Most people with ALS die from being unable to breathe on their own (known as respiratory failure,) usually within three to five years from when the symptoms first appear. However, about 10% survive for a decade or more.
It is important to get an accurate ALS diagnosis as soon as possible. ALS treatments may be most effective early in the course of the disease. A neurologist familiar with ALS can help a person get diagnosed early after symptom onset.
There is no single test that can definitely diagnose ALS. A healthcare provider will conduct a physical exam and review the person’s full medical history. A neurologic examination will test reflexes, muscle strength, and other responses. These tests should be performed at regular intervals to assess whether symptoms are getting worse over time.
A healthcare provider may conduct muscle and imaging tests to rule out other diseases. This can help support an ALS diagnosis. These tests include:
Electromyography (EMG)—evaluates how well nerves and muscles are functioning. This test can include:
- A nerve conduction study (NCS) — measures the electrical activity of nerves and muscles by assessing the nerve’s ability to send a signal along the nerve or to the muscle.
- A needle exam — a recording technique that detects electrical activity in muscle fibers using a needle electrode.
- Magnetic resonance imaging (MRI) — uses a magnetic field and radio waves to produce detailed images of the brain and spinal cord.
There is no treatment to reverse damage to motor neurons or cure ALS at this time. However, some treatments may slow progression of the disease, improve quality of life, and extend survival. New treatments have become available in the past several years, and researchers continue to explore diverse avenues to slow or stop progression of ALS.
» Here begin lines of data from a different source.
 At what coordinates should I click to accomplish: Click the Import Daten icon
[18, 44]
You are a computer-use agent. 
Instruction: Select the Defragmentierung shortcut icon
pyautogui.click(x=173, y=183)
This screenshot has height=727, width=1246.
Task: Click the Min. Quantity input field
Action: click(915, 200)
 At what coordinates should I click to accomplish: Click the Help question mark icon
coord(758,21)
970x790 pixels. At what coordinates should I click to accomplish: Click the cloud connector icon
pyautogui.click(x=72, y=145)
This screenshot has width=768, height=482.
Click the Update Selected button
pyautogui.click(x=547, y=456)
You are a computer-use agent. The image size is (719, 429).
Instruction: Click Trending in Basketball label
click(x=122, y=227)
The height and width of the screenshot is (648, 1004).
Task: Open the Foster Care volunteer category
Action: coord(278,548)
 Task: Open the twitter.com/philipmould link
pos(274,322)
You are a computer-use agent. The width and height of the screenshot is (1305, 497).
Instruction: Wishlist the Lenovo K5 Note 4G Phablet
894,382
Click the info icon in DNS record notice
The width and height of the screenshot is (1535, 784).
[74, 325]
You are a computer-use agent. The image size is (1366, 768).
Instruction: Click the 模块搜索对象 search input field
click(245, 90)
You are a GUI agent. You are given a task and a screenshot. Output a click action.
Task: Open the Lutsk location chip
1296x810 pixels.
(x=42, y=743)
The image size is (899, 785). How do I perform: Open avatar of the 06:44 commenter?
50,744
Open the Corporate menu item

Supportive health care is best provided by integrated, multi-disciplinary teams of professionals that may include physicians, pharmacists, physical, occupational, speech, and respiratory therapists, nutritionists, social workers, clinical psychologists, and home care and hospice nurses. These teams can design an individualized treatment plan and provide special equipment aimed at keeping people as mobile, comfortable, and independent as possible.
A doctor may prescribe other medications or treatments to help manage symptoms, including muscle cramps and stiffness, excessive saliva and phlegm, and unwanted episodes of crying and/or laughing, or other emotional displays. Medications may also help with any pain, depression, sleep disturbances, or constipation.
Doctors may use the following medications approved by the U.S. Food and Drug Administration (FDA) to support a treatment plan for ALS:
- Riluzole (Rilutek) is an oral medication believed to reduce damage to motor neurons by decreasing levels of glutamate, which transports messages between nerve cells and motor neurons. Clinical trials in people with ALS showed that riluzole may prolong survival by a few months. The thickened liquid form (Tiglutik) or the tablet (Exservan) that dissolves on the tongue may be preferred if the person has swallowing difficulties.
- Edaravone (Radicava) is an antioxidant given either orally or intravenously and has been shown to slow functional decline in some people with ALS. RADICAVA ORS is a form of edaravone that can be taken orally or via feeding tube.
- Sodium phenylbutyrate/taurursodiol (Relyvrio) is an oral medication that is believed to prevent nerve cell death by blocking stress signals in cells. It has been shown to slow functional decline and extend survival in some individuals with ALS.
- Tofersen (Qalsody) is given through a spinal injection to ALS patients who have been determined to have a mutation in the SOD1 gene. While the benefits of this drug are still under study, it may work by decreasing one of the markers of damage to neurons.